Stored data entries:
'''

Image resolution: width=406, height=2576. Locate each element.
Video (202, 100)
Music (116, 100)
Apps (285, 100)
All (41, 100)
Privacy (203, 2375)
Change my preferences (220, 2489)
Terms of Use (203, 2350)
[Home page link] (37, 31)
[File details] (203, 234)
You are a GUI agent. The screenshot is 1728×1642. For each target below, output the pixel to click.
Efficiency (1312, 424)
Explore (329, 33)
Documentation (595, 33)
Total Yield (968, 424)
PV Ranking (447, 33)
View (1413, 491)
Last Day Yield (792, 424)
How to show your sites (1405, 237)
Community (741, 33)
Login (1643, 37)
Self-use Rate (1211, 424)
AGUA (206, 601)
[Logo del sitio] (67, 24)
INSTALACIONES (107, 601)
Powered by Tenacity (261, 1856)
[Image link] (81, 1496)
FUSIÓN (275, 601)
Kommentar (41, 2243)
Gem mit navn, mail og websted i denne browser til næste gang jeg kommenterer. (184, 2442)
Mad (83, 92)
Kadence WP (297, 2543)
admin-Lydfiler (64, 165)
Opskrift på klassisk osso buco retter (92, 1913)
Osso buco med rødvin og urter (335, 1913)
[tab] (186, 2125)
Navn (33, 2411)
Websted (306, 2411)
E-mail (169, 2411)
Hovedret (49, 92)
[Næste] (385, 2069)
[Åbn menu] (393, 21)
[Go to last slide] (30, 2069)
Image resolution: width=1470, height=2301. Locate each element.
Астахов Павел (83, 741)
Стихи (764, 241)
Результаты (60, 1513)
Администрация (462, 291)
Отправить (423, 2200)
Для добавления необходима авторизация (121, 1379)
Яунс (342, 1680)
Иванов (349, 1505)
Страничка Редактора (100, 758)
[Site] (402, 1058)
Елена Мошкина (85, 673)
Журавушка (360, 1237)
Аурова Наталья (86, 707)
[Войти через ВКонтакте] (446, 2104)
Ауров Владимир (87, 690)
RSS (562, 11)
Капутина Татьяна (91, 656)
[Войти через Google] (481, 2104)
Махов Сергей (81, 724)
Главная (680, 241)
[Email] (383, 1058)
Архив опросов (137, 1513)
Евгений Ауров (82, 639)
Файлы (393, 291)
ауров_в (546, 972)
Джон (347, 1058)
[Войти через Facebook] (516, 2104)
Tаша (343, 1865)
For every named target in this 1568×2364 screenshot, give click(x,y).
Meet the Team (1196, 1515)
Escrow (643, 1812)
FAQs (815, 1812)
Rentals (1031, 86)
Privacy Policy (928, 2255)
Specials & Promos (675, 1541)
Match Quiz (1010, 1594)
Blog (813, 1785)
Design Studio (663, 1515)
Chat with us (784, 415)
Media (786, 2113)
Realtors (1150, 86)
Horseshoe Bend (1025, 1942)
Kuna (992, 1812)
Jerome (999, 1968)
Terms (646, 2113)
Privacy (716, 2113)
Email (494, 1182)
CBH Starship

'''

- Your goal
Among the lines above, which ones hold the string "width"? Show them.

- Your response
Image resolution: width=406, height=2576. Locate each element.
Image resolution: width=1470, height=2301. Locate each element.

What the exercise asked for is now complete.